Hands-on Data Science with Julia

By: Blog by Bogumił Kamiński

Re-posted from: https://bkamins.github.io/julialang/2021/09/24/manning.html

Introduction

Warning! The post includes (self)promotion.

Recently with Łukasz Kraiński we have published with Manning
the Hands-on Data Science with Julia liveProject.

In this post I want to discuss the idea behind this format and what you can
expect inside.

Why liveProject format?

If you are reading this post most likely you know that I write a lot on Julia
Slack, Julia Discourse, StackOverflow [julia] tag, give various tutorials,
write package documentation, and finally I do weekly updates to this blog.
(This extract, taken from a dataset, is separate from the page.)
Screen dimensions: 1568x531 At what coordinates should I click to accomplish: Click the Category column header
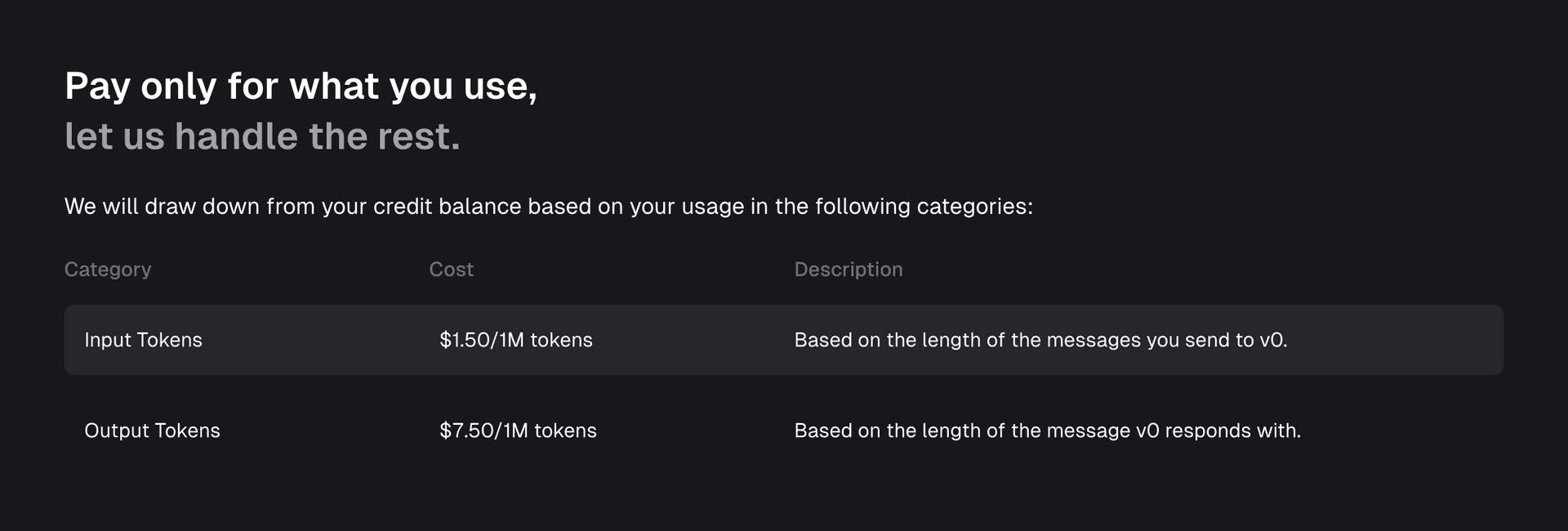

So how is liveProject different format so that I have decided to give it a try
instead of doing e.g. a new JuliaAcademy course?
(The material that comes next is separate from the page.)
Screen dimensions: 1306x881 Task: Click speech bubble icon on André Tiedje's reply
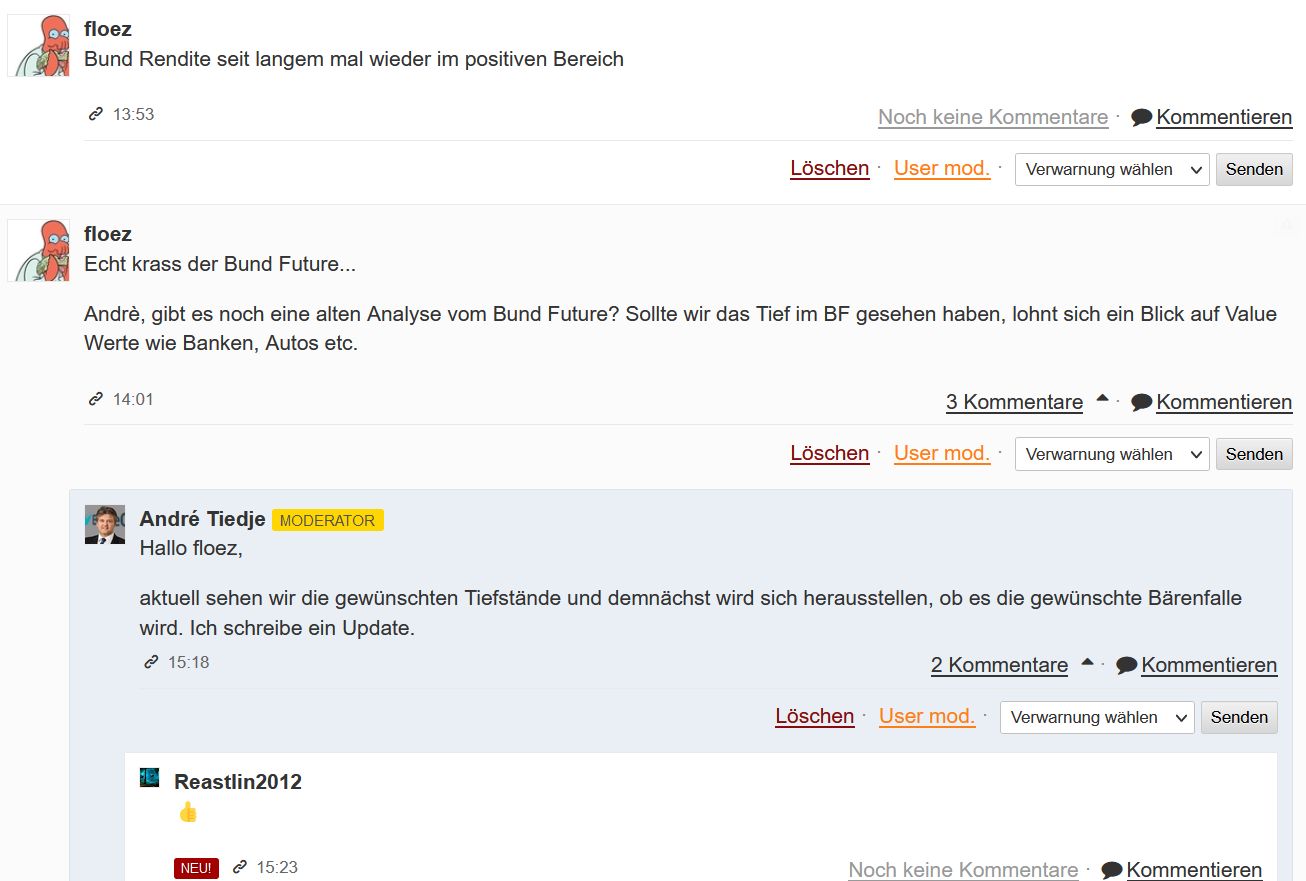pyautogui.click(x=1126, y=665)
First, the content is project oriented. This means that you get a business
description of the challenge and should try to finish the task yourself. If
something is challenging to finish then you have three levels of support:
hints, partial solution, and finally full solution for every task. It might
seem as not very significant, but I believe that trying to do something on ones
own (and getting only as much help as really required) is superior to just
reading through some example codes.

The second valuable option is that on the platform you can compare your
implementation with other solutions to the same problem and also discuss it
with other coders or mentors.

All this means that although the projects are marked as intermediate level
content (since such experience is required to do the tasks on your own) even if
one is a beginner the material is still useful, with a twist that in this case
you probably will have to rely more on the provided help to be able to finish
the tasks.

I will see how it works out and maybe write a post with conclusions after some
time of giving the liveProject format a try.

What is inside?

The Hands-on Data Science with Julia liveProject is divided into five
parts. Here I will focus on commenting Julia packages are featured in
them (all packages are using their latest versions as for the time of writing
this post; I list them incrementally as they are introduced in consecutive
projects):

  1. data prepossessing: Arrow.jl, Chain.jl, CSV.jl, DataFrames.jl, FreqTables.jl,
    Plots.jl, StatsBase.jl;
  2. clustering (k-means, DBSCAN): Clustering.jl, Distances.jl;
  3. dimensionality reduction (PCA, t-SNE, UMAP): Conda.jl, MultivariateStats.jl,
    PyCall.jl;
  4. predictive modelling – regression problems (random forest, GLM):
    DecisionTree.jl, GLM.jl, HypothesisTests.jl;
  5. predictive modelling – classification problems (XGBoost): ROCAnalysis.jl,
    XGBoost.jl.

Conclusions

As opposed to standard teaching materials liveProjects are a paid content and
that is why I have issued a (self)promotion warning at the beginning of this
post. However, a good thing is that the first project on
data preprocessing is available for free so it is easy to check if you
like the content that we have prepared.